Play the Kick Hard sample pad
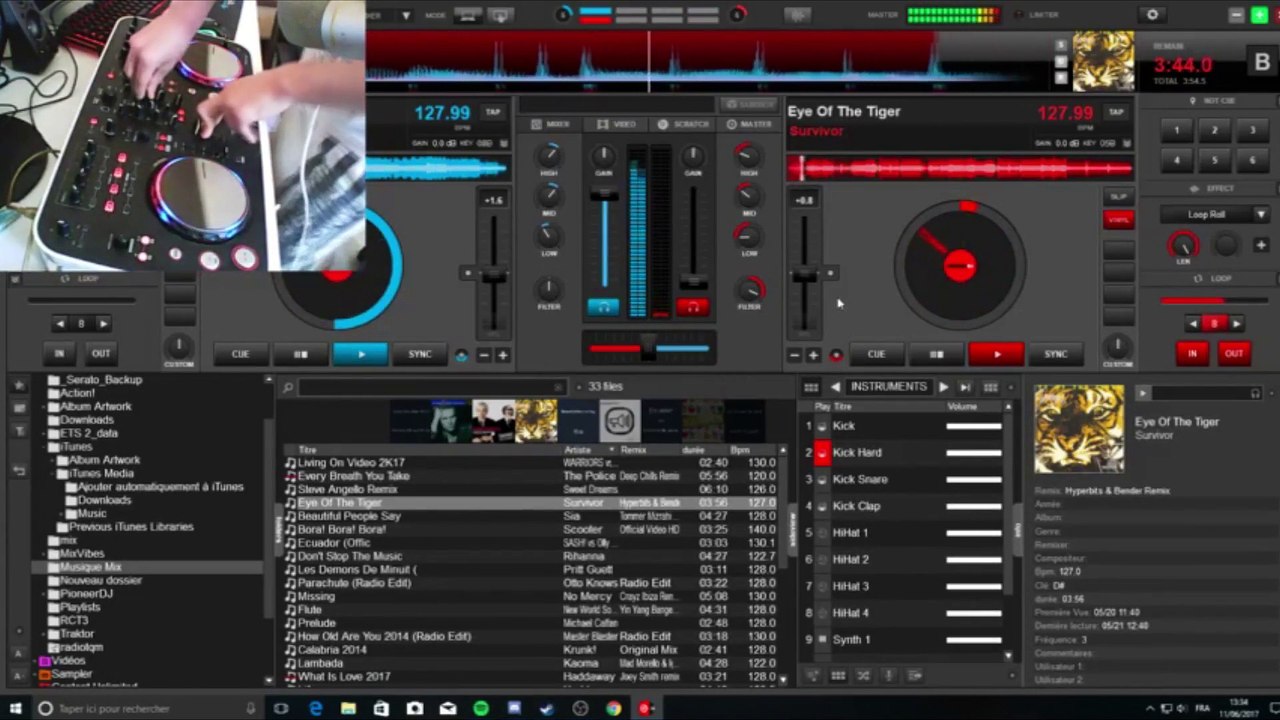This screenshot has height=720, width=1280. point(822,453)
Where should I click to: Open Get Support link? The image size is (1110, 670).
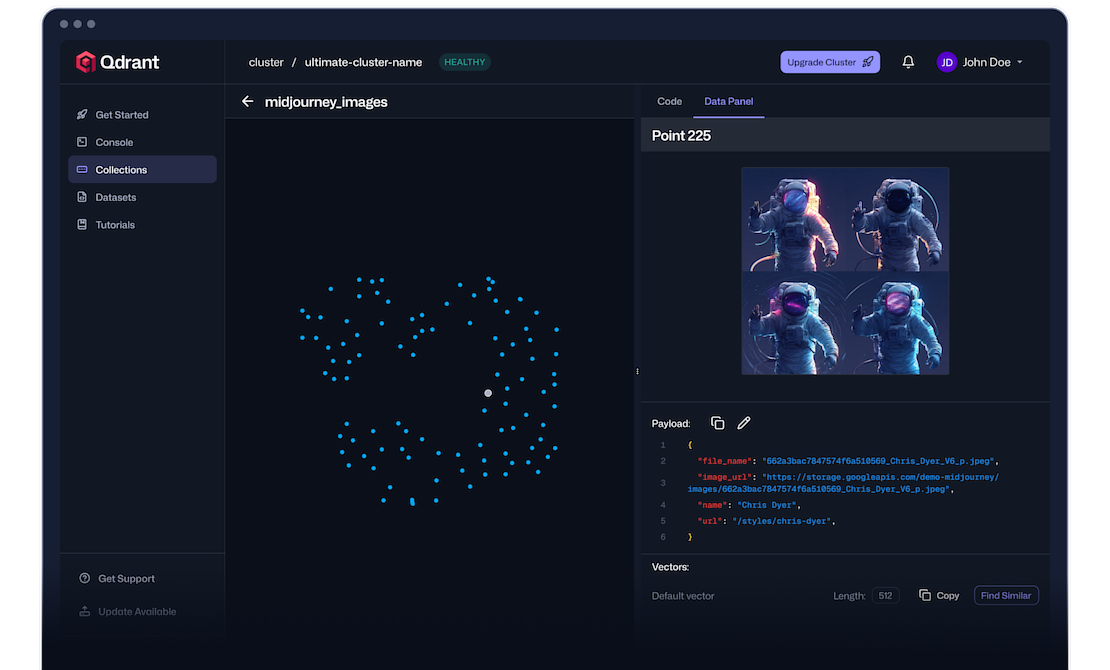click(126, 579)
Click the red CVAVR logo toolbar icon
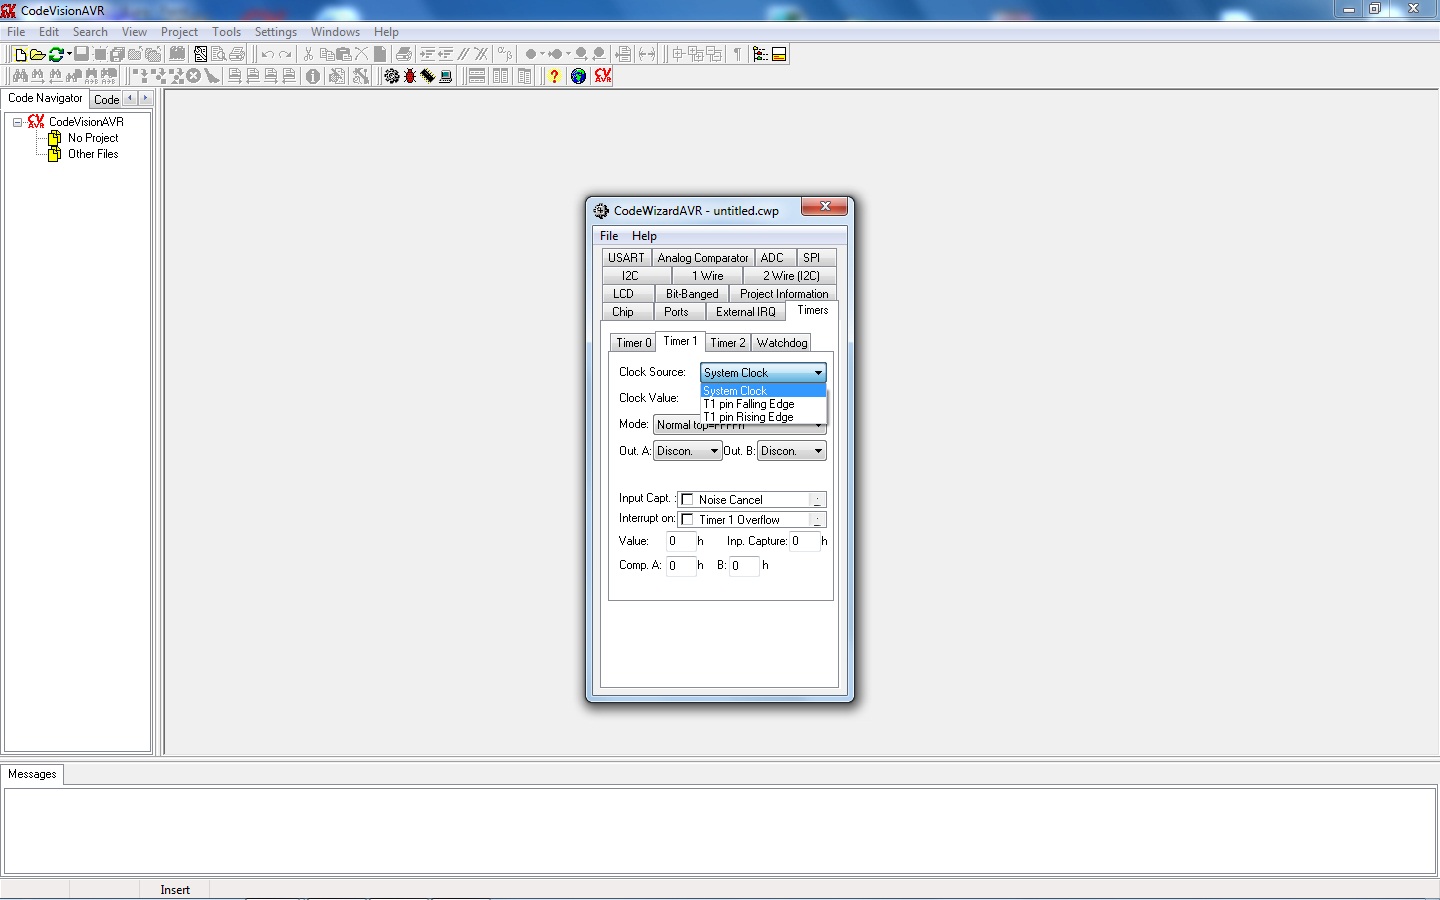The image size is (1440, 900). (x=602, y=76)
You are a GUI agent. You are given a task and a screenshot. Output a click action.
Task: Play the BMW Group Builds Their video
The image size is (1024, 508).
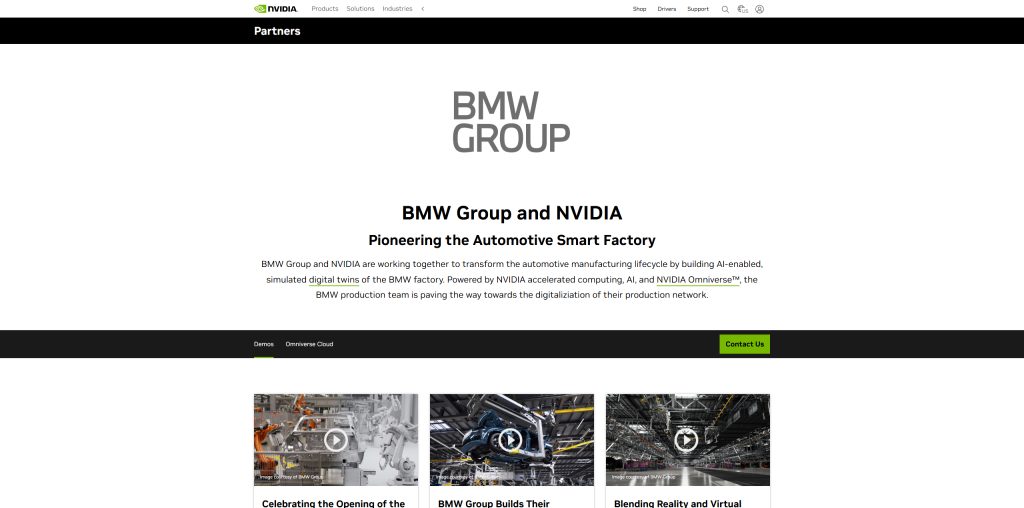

### What this task involves
Transcribe the records above exactly, leaving every picture out of the copy.

### Result for this task
Play the Kick Hard sample pad
This screenshot has height=720, width=1280. point(822,453)
Where should I click to: Open Get Support link? The image size is (1110, 670).
click(126, 579)
Click the red CVAVR logo toolbar icon
The image size is (1440, 900). (x=602, y=76)
You are a GUI agent. You are given a task and a screenshot. Output a click action.
Task: Play the BMW Group Builds Their video
The image size is (1024, 508).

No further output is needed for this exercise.